Nonetheless, it was so close to his heart that one night his brain mixed the void together with his dreams. Oliver had walked into the kitchen that wasn't his kitchen, and parents that were and weren't his parents informed him of a new door that had appeared in the kitchen. They thought it was a broom closet but weren't too sure. Oliver walked across the room and opened the door. It was a tiny room about the size of a mattress, and the walls had the same wallpaper as the kitchen, but the floor seemed to have been cut out with a pair of scissors. An immense, twinkling and pitch black void gazed up at Oliver through the hole in the ground.
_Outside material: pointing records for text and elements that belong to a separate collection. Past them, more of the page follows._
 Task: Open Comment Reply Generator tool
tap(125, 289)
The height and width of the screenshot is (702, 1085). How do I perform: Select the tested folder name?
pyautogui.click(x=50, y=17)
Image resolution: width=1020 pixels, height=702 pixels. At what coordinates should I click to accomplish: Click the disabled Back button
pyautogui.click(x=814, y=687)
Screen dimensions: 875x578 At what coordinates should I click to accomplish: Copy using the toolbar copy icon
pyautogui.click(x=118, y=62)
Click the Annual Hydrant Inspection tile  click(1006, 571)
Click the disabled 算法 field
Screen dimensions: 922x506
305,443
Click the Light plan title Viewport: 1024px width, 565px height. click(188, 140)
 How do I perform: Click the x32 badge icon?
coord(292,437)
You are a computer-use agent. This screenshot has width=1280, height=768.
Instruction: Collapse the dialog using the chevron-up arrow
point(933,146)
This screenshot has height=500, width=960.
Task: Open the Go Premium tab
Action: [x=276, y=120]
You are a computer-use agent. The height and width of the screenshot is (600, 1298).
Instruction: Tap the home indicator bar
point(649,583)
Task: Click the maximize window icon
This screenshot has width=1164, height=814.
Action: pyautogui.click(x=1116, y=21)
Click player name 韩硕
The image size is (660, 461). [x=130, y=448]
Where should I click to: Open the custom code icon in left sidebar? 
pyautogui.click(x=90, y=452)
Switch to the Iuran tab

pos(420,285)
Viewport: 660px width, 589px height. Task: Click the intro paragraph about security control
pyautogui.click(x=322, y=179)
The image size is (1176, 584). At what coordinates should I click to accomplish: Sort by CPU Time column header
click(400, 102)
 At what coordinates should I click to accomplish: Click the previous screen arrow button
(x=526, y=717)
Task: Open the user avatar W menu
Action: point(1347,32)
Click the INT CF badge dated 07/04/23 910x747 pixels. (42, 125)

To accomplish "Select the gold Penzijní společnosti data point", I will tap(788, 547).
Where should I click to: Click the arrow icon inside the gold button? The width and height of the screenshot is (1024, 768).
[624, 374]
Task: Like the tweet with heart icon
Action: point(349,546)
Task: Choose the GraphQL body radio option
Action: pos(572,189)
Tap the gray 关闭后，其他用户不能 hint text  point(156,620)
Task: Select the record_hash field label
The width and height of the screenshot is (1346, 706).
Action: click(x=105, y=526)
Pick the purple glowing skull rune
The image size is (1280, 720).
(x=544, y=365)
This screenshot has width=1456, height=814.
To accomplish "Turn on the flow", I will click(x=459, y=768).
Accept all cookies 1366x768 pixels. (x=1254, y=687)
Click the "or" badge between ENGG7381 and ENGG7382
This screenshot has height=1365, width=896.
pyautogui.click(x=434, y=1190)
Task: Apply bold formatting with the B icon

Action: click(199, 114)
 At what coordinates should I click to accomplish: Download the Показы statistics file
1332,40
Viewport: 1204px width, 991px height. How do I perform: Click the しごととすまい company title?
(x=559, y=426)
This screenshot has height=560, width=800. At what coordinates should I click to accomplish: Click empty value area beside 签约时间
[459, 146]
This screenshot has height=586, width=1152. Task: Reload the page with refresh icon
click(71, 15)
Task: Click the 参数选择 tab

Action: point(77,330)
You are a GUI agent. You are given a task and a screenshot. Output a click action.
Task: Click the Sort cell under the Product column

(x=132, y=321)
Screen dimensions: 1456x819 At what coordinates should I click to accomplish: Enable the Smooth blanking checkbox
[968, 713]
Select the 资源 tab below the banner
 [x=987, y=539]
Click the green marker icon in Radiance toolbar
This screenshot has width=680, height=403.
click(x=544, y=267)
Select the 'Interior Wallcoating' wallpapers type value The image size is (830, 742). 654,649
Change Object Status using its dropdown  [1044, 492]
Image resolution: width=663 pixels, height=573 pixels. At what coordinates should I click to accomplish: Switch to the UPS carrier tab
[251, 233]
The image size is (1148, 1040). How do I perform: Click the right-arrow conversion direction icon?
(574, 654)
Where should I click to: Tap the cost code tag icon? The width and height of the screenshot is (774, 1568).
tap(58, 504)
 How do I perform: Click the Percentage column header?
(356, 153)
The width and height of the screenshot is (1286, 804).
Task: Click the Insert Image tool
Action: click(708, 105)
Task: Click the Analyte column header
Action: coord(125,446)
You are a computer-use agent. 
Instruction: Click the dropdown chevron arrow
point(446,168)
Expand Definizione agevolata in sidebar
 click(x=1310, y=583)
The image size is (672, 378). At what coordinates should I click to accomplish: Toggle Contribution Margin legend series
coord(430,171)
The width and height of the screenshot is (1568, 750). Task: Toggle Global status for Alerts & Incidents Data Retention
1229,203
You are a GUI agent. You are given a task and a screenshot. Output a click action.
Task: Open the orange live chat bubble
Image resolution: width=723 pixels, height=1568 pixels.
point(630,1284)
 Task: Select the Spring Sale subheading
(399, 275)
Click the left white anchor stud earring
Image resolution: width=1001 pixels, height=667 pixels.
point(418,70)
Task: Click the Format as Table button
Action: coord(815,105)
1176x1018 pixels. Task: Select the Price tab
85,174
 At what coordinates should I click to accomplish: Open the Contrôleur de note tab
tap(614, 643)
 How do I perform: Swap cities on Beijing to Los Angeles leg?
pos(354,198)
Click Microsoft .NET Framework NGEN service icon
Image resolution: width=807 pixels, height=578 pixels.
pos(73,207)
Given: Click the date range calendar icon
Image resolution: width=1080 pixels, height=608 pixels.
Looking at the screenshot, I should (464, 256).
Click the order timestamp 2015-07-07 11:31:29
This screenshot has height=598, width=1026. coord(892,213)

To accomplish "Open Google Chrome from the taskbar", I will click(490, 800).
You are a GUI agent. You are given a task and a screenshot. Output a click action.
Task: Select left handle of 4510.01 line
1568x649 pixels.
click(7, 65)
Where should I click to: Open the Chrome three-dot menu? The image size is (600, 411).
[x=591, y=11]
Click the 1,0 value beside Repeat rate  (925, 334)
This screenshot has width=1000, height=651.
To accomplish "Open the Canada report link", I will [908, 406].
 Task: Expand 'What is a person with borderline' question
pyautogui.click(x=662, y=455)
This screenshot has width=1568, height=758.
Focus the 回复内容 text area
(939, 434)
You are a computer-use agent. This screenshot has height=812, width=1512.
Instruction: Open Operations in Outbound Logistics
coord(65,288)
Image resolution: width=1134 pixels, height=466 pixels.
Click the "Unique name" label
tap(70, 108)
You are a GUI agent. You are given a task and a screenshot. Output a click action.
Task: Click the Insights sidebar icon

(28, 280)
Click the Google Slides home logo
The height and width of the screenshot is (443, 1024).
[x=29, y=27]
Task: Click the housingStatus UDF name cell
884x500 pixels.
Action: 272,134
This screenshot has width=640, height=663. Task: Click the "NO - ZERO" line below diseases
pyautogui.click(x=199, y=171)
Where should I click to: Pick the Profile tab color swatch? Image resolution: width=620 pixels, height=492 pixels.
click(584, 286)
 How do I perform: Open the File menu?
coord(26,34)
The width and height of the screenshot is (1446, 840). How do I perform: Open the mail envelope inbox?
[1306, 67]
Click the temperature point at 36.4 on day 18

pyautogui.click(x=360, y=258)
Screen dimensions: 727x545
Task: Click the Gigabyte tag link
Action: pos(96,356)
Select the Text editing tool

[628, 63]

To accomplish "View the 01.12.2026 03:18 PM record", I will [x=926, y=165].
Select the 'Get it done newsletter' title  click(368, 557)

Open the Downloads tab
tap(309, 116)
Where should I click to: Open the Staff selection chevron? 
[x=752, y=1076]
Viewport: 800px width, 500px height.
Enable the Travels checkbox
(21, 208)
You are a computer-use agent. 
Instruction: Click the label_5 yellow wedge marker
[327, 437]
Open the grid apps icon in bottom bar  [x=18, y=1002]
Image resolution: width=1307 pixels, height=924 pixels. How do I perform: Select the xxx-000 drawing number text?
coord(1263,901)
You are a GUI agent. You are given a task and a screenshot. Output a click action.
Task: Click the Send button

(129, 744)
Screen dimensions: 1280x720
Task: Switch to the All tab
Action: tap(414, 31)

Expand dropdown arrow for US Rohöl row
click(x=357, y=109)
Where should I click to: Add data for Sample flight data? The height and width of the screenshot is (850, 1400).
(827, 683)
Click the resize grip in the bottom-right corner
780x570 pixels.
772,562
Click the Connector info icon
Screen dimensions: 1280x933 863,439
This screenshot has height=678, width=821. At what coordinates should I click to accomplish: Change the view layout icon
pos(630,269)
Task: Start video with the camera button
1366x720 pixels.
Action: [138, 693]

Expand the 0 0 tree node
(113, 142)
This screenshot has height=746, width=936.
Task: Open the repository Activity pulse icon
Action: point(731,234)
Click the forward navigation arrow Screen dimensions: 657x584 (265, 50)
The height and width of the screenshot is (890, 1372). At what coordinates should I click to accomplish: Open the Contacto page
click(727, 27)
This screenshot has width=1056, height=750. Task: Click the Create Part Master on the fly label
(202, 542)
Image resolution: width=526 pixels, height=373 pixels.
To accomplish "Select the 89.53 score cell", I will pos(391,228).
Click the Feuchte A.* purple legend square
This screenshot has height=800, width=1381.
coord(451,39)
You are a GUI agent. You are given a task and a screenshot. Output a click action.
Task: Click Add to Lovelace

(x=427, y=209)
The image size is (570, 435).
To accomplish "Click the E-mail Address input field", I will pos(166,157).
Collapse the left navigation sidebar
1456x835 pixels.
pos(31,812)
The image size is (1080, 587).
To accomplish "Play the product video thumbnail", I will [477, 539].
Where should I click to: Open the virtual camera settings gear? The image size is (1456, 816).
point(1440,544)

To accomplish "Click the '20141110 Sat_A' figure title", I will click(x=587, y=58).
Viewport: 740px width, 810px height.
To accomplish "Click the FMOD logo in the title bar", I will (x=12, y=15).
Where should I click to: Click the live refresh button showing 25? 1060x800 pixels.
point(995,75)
It was like glittering black cloth with silver woven through it; it was like the darkness behind closed eyes; it was like thick ink poured into a black marble bowl; it was the emptiness of infinity.

 

The void set off bells in Oliver's head. Here somehow was the escape he had been seeking all along, the disappearance and complete absorption into a nothingness he craved. In the dream Oliver had stood on the edge of the hole, bid farewell to his parents, and fallen down through the hole and into the void. As he fell he saw the house, like a little model house with a little hole poked in the bottom, suspended in the void as if on a thread. In dreams falling normally sends a jolt through one's limbs and shakes them awake, but in Oliver's dream, he felt as if he were falling into a soft blanket or a billowing curtain or a deep sinuous sea. The void rushed up around him and fell down again, covering his body and somehow warming him with the weird sense of comfort it brought Oliver's distressed soul.

 

Comforted by the memory, Oliver lay still under the blanket, with the toy dog over his head. The void fell on him like a shimmering thin cloth, covering his face and body completely, while the room grew colder and colder.